Taxing rich people is not a long term solution. The goverment should encourage the rich people to encourage the poor people to grow and increase their wealth by upliftment of the poor by sponsoring education to worthy students, supporting in the way of investments and partnerships for new generation of enterprenaurs etc etc..........


Jyoti Kumar

Oct 18, 2014

Why should there be equality in the first place...will bringing equality in a class by making the brilliant work harder to get their ranks make the dull students any better...

In a way of speaking it is inequality that is the driving force behind all matters..



Oct 18, 2014

Income Tax rules are different for different countries.
A country like India with more than 1 billion plus population , the taxation system is to be reviewed totally. For instance we can introduce only one Tax known as "Transaction Tax"- modalities of implementation to be debated thoroughly. If we implement properly, we can abolish all the taxes including Income Tax. Higher value of the transaction higher the tax. I feel the Government revenue will improve multifold also we are simplifying the Tax structure



Oct 18, 2014

I think we should go back to the India of 1980s when rich people were taxed at 90%. In 1980s there was scarcity for everything. If you want to get telephone connection then wait for 6 years. If you want gas station then wait for 15 years or have some political connections. Getting an loan from bank without political connections was impossible.

Businesspersons were considered evil, profit seeking animals. Their children were denied admission to convent schools. In 1980s, instead of doing R&D, businessmen were spending 99% of their time in entertaining politicians.
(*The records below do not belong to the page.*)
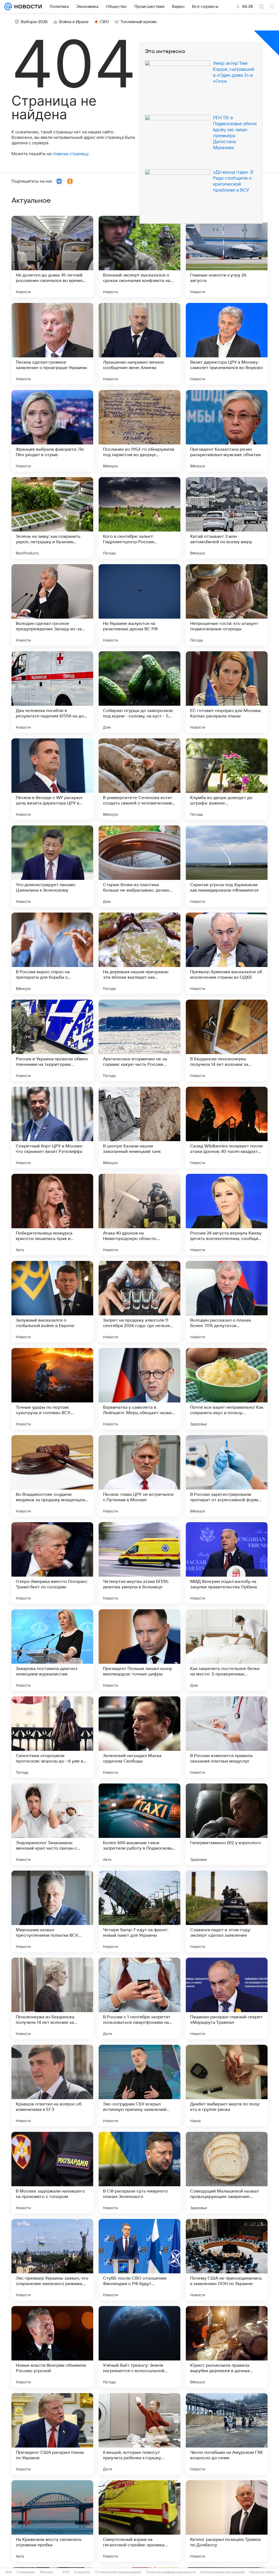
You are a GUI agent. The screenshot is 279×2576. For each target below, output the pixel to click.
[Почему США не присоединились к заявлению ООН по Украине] (227, 2260)
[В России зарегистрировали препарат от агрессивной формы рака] (227, 1476)
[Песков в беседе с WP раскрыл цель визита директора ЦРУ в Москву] (52, 779)
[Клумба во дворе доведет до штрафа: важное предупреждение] (227, 779)
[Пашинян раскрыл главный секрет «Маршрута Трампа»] (227, 1998)
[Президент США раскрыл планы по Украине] (52, 2434)
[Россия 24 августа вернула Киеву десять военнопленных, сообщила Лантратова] (227, 1214)
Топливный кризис (138, 22)
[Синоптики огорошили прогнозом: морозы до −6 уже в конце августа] (52, 1737)
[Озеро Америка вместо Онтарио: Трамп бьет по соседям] (52, 1563)
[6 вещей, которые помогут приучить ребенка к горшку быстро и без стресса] (139, 2434)
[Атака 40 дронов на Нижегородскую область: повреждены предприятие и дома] (139, 1214)
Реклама (46, 2572)
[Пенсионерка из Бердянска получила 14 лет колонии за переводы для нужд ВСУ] (52, 1998)
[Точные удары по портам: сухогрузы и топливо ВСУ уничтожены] (52, 1389)
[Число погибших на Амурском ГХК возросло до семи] (227, 2434)
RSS (66, 2572)
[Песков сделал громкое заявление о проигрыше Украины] (52, 344)
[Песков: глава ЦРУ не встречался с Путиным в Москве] (139, 1476)
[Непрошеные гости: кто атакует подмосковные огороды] (227, 605)
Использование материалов (222, 2572)
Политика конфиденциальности (171, 2572)
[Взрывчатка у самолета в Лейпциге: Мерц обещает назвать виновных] (139, 1389)
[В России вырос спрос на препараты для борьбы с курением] (52, 953)
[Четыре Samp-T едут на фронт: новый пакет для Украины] (139, 1911)
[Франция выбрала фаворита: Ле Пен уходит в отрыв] (52, 431)
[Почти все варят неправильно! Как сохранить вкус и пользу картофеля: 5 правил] (227, 1389)
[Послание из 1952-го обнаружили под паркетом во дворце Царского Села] (139, 431)
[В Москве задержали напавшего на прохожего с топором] (52, 2172)
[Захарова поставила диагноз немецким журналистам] (52, 1650)
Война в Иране (74, 22)
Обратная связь (261, 2572)
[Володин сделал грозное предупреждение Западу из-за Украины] (52, 605)
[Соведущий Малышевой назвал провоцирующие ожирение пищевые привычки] (227, 2172)
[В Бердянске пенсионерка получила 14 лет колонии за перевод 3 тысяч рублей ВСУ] (227, 1040)
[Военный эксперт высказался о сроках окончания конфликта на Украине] (139, 256)
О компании (26, 2572)
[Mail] (8, 6)
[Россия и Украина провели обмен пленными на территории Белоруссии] (52, 1040)
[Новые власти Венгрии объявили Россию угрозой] (52, 2347)
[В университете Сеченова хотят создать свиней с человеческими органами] (139, 779)
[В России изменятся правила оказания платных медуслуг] (227, 1737)
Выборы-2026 (34, 22)
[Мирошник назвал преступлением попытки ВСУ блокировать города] (52, 1911)
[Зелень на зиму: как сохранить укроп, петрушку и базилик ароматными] (52, 518)
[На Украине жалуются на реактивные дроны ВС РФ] (139, 605)
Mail (8, 2572)
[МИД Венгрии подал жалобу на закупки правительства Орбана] (227, 1563)
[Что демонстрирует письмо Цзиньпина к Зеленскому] (52, 866)
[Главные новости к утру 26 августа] (227, 256)
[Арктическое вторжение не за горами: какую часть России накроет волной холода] (139, 1040)
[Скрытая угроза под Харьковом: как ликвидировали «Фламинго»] (227, 866)
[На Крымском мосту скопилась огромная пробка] (52, 2521)
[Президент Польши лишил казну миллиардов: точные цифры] (139, 1650)
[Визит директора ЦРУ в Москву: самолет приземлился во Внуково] (227, 344)
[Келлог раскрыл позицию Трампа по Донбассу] (227, 2521)
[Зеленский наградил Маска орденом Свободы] (139, 1737)
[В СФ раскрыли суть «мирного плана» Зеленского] (139, 2172)
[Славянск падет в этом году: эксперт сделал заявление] (227, 1911)
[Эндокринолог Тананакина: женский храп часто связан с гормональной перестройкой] (52, 1824)
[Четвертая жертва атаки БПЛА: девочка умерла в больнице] (139, 1563)
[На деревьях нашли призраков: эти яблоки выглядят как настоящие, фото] (139, 953)
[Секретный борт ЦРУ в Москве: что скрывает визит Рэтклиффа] (52, 1127)
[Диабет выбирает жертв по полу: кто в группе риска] (227, 2085)
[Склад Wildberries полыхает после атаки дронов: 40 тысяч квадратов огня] (227, 1127)
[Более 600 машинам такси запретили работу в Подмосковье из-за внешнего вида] (139, 1824)
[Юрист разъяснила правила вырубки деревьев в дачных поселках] (227, 2347)
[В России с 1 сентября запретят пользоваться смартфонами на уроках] (139, 1998)
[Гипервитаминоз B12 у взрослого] (227, 1824)
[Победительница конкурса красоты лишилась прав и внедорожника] (52, 1214)
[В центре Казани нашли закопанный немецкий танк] (139, 1127)
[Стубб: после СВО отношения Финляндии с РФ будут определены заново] (139, 2260)
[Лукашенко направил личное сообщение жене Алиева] (139, 344)
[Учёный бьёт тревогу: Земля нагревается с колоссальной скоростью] (139, 2347)
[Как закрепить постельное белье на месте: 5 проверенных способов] (227, 1650)
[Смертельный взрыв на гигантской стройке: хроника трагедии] (139, 2521)
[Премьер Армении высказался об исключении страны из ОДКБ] (227, 953)
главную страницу (70, 153)
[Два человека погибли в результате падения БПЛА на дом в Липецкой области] (52, 692)
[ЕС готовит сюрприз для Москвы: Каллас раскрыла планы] (227, 692)
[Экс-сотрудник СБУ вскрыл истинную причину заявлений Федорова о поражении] (139, 2085)
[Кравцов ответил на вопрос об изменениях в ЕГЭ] (52, 2085)
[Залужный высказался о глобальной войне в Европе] (52, 1302)
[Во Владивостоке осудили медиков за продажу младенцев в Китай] (52, 1476)
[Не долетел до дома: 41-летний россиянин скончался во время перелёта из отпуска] (52, 256)
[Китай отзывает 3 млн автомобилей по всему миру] (227, 518)
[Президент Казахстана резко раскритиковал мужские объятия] (227, 431)
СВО (104, 22)
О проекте (82, 2572)
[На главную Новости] (27, 6)
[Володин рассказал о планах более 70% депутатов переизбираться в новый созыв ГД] (227, 1302)
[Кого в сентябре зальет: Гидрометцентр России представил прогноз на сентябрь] (139, 518)
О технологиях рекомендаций (118, 2572)
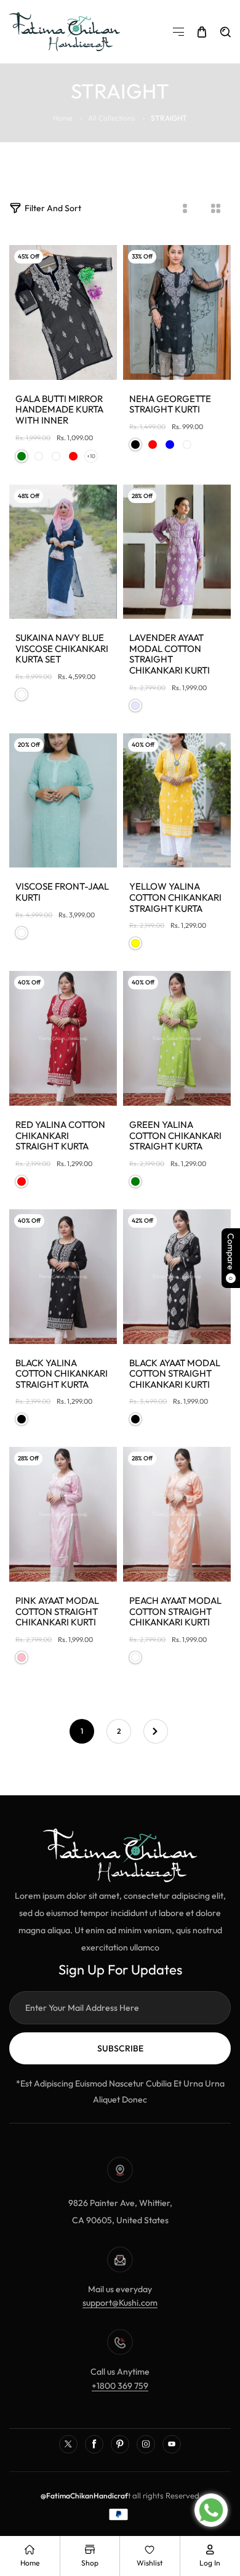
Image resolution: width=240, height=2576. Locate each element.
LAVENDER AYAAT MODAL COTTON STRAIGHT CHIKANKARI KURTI (169, 653)
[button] (178, 32)
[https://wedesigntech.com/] (131, 2495)
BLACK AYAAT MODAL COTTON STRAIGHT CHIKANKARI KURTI (174, 1374)
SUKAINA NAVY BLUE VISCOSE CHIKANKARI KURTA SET (61, 648)
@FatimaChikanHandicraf (84, 2495)
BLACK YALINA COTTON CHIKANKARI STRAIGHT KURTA (61, 1374)
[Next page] (155, 1731)
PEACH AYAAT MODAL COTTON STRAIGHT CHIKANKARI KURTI (175, 1611)
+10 (91, 456)
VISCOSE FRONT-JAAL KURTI (62, 892)
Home (62, 118)
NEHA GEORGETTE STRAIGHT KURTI (170, 404)
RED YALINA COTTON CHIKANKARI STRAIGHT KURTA (60, 1135)
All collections (111, 118)
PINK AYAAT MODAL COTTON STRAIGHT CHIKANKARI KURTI (57, 1611)
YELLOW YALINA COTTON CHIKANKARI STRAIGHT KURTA (175, 897)
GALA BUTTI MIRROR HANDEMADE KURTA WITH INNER (59, 409)
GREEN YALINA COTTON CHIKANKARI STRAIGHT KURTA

No doubt, huge amount of businesspersons in India still hold US passport.


Pankaj Varma

Oct 18, 2014

The objective for the any govt is to maximize innovation and entrepreneurship and motivation while at the same time raise resources for govt spending. There is no need to be just or equitable, the only requirement is that people should not feel overburdened and should not think that that they are being unfairly treated. To that extent the tax laws in most countries are OK. In India the need is only to simplify the tax laws so that people should not feel cheated by the taxman and the CA.


vinod kumar

Oct 17, 2014

no i do not agree --it is a proven fact that any uneaqual dispensation (might look equitable in the short run) has long range harmful effect on society --even the so called socialistic view of Taxing the Rich more .



Oct 17, 2014

If we look at the principle of "effort and results need to be rewarded" then taxing some one earning a higher income is out of place. That said I like the idea that wealth that is "transferred" from one person or entity to the other should be taxed and this should be a progressive taxation. This is a better option than consumption tax as higher consumption somewhere leads to money rotating in the market leading to income.


Nayan Desai

Oct 17, 2014

Higher Tax on higher income will still be viewed negatively by many. The assumption that higher income leads to diminishing marginal utility of money, does not justify paying higher tax, though wealthy may be willing to pay more for his own luxuries. The taxation system, on the contrary motivates people to find ways of evasion. This leads to inequality of wealth in hands of few. I guess, if we can devise a mechanism where people are discouraged to evade taxes, most will be willing to share pie of their income. As for corporate we have CSR, we can have progressive slab of % for contribution to funds like Govt sponsored and managed by eminent people of the society for socioeconomic projects. This will lesson burden on govt budgetary allocation for such activities and encourage wealthy to contribute willingly. Besides the effluent lot of the society will have avenues for contributing their time and effort for constructive activities.



Oct 17, 2014

No, let Govt tax equally and allow more disposable income to
everybody. Rich people earning more will invest more which
bring benefit ultimately to the poor.



Oct 17, 2014

yes I agree with the statement of richer should pay more tax.